Records for locating described items
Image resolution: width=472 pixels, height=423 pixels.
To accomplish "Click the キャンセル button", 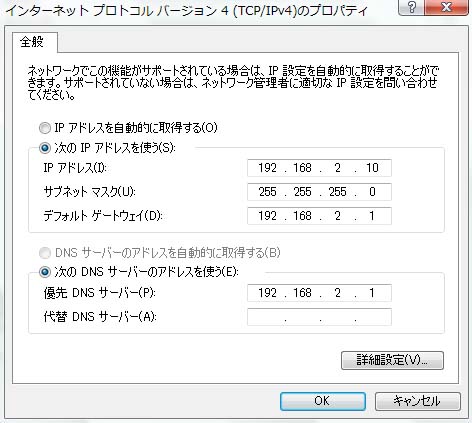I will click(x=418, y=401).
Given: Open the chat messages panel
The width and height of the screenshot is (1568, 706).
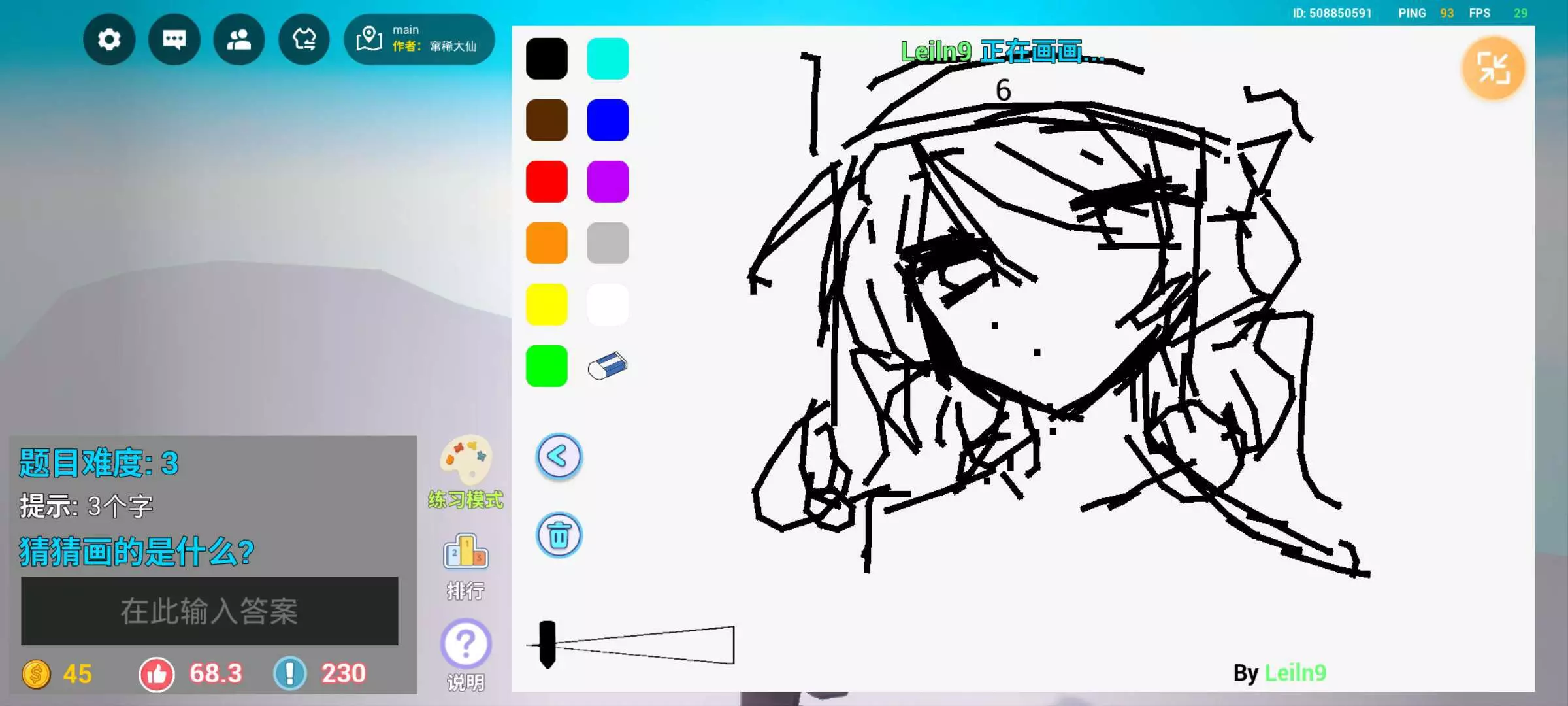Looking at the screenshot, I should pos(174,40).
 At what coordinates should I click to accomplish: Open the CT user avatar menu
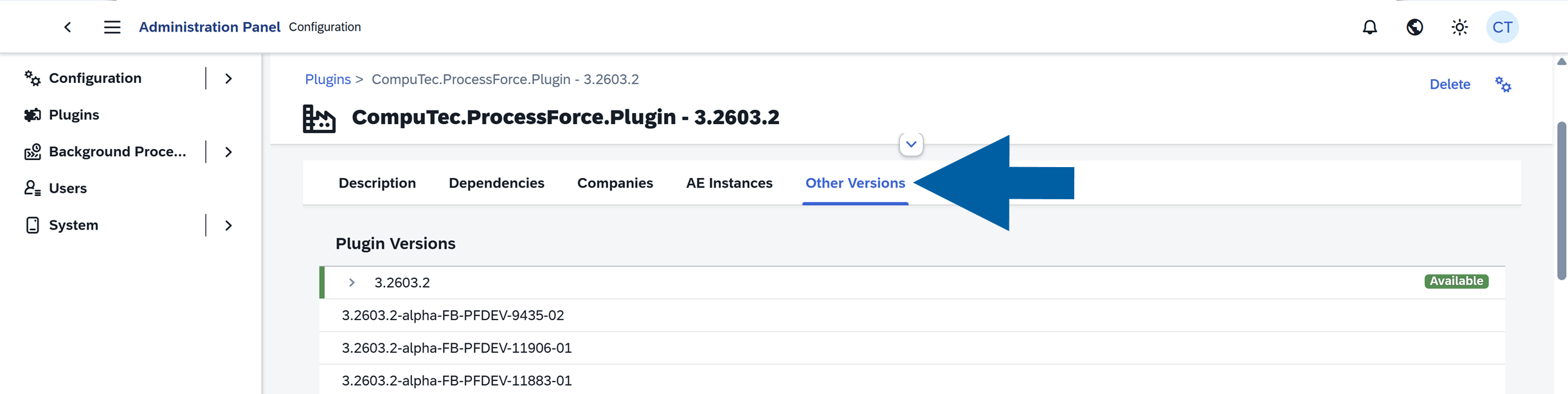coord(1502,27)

...

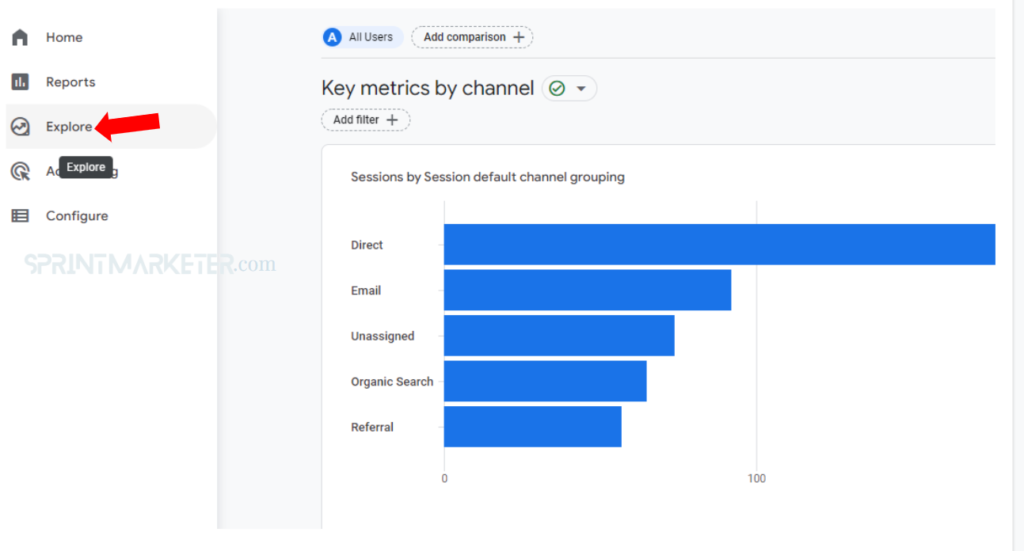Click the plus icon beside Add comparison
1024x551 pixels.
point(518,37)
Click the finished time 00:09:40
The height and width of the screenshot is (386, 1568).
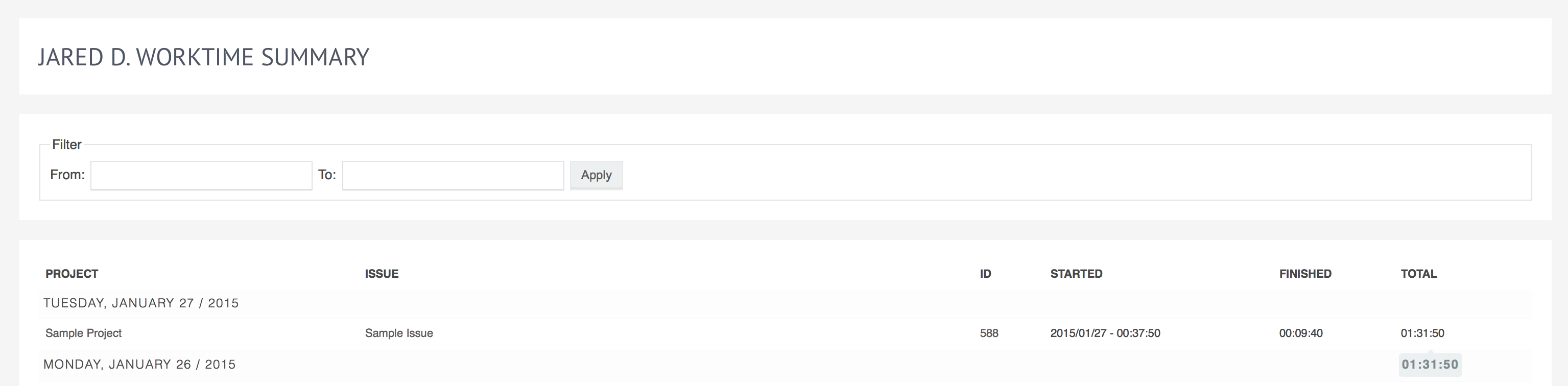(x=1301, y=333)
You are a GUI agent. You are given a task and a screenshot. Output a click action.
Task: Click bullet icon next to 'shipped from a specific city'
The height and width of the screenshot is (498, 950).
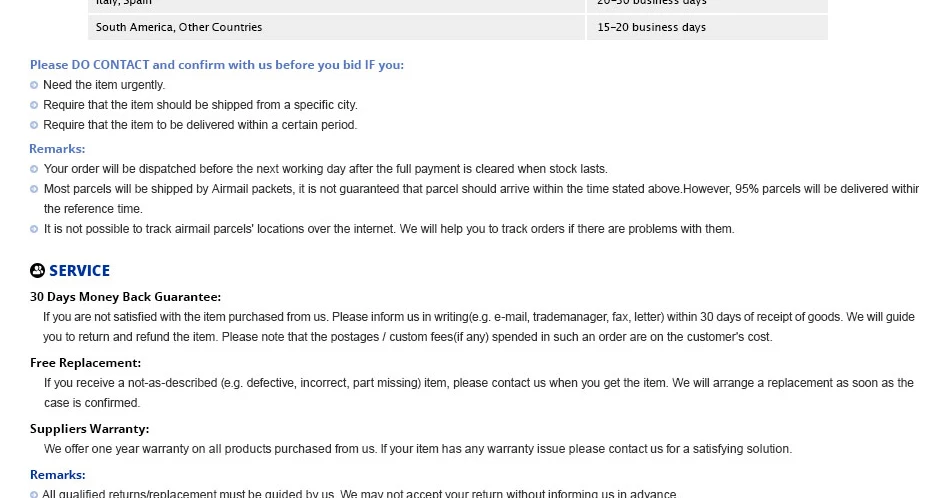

### Direction
Copy out the part of the entries that opens with the line containing "Given: Open the chat messages panel" and closes with the line containing "coord(1502,27)", keeping every line exactly as it stands. Leave the pictures out of your answer.

### Written solution
Given: Open the chat messages panel
The width and height of the screenshot is (1568, 706).
Looking at the screenshot, I should pos(174,40).
 At what coordinates should I click to accomplish: Open the CT user avatar menu
coord(1502,27)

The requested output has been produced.